Harlan explained that tet-on, tet-off had been invented recently to control potentially dangerous genetically modified life. “Tet” was the antibiotic tetracycline, or its stronger relative, doxycycline. Scientists at a biotech company created genes that could be turned on or off based on the presence of doxycycline. Tet-off activated genes when doxycycline was missing. Tet-on was the opposite.
I said, “You’re saying that Tahir rendered your hybrid inactive with doxycycline? But we tried that drug!”
“No! Same principle, but different drugs. Tahir found a combination therapy to shut the promoter off.”
What he was saying sank in. I grew excited. “Existing drugs? You mean, all we have to do is find the right combination that already exists that will stop this whole thing?”
He sighed and looked at his watch and went to the barrel across the lab. He bent over the top and I saw his hand move. He straightened and regarded me with a look approximating affection.
“Yes. But it took Tahir years to find it.”
“But the combination cures it, you’re saying.”
“Maybe someone else will find it someday. I have it. I have the cure to give. But nobody came, Joe Rush. That truck stop was empty. I can see that my time has not yet come on Earth.”

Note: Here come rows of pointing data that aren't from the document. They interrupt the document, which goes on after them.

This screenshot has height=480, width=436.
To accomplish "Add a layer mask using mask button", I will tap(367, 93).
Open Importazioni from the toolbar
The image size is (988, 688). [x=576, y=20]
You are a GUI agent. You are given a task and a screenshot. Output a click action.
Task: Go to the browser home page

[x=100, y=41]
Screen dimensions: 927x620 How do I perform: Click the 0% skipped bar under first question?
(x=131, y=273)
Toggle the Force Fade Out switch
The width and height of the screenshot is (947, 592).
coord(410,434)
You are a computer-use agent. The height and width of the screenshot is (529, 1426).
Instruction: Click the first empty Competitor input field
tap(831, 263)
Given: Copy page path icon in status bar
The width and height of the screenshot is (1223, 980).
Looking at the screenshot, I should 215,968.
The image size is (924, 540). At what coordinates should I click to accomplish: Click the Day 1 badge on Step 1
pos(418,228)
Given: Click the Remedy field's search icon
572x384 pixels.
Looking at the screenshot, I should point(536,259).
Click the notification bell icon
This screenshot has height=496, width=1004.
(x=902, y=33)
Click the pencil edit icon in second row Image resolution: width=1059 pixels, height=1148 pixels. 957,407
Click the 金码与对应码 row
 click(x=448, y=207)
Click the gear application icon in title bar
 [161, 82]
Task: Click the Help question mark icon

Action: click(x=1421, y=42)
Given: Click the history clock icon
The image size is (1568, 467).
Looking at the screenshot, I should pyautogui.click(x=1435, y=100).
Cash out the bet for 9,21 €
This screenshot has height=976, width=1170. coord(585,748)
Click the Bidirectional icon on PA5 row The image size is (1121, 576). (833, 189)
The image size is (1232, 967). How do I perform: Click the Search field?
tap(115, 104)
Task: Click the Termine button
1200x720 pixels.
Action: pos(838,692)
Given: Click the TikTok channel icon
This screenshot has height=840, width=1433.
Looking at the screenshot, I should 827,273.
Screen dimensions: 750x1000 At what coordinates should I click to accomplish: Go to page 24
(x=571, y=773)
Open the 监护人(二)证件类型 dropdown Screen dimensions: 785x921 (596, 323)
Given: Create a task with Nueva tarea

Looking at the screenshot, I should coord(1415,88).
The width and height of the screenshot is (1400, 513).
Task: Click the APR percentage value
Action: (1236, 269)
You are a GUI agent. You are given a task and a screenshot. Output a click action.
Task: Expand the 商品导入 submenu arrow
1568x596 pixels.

How many minutes were left? I remembered the photos of the Jones cult in Guyana, the aerial shots of bodies lying in the open, birds pecking at the eyes. Nine hundred people had poisoned themselves. I remembered the shots we’d seen at Quantico of the Heaven’s Gate cult, forty followers of Marshall Applewaite, who’d dressed in the same style clothes, same colors, same brand of sneakers, and lain down beside each other, feet all facing the same direction. They’d cheerfully consumed poison believing their souls were about to go into outer space and be transformed into something else.